Thursday, 14 August 2008

BLUNDERING ON

Being in Greece - the birthplace of democracy - set me thinking about people who have sought to challenge (and change) our perception of collective human responsibility.

Shortly before the assassination, in 1948, of India's one-time spiritual and political leader, Mohandas Karamchand Gandhi, the old man gave the his grandson, Arun Gandhi, a piece of paper on which he had written down what he considered the Seven Blunders of the World:

Wealth without work

Pleasure without conscience

Knowledge without character

Commerce without morality

Science without humanity

Worship without sacrifice

Politics without principle


Arun Gandhi later added an eighth blunder to his grandfather's list:

Rights without responsibilities

Sixty years on, it seems, many of those blunders are still being made...

3 comments:

Boll Weavil said...

Not only many of them, I would say all of them ! Most of them by me if I'm honest.

Anonymous said...

Very WISE! I have great admiration for Mahatma Gandhi.
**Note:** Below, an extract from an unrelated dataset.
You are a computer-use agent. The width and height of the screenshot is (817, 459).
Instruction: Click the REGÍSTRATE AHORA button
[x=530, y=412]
My father was brought up in Northern India,which is now Pakistan,at the time when Gandhi was beginning to make himself noticed and he always considered Gandhi to be a damned nuisance! But then contemporaries of Jesus probably thought the same of Him...

Ryan Rasmussen said...

Would that we had more Gandhis to exemplify the non-blundering path! Doesn't it seem sometimes that our social institutions teach only the left-hand terms but not the right?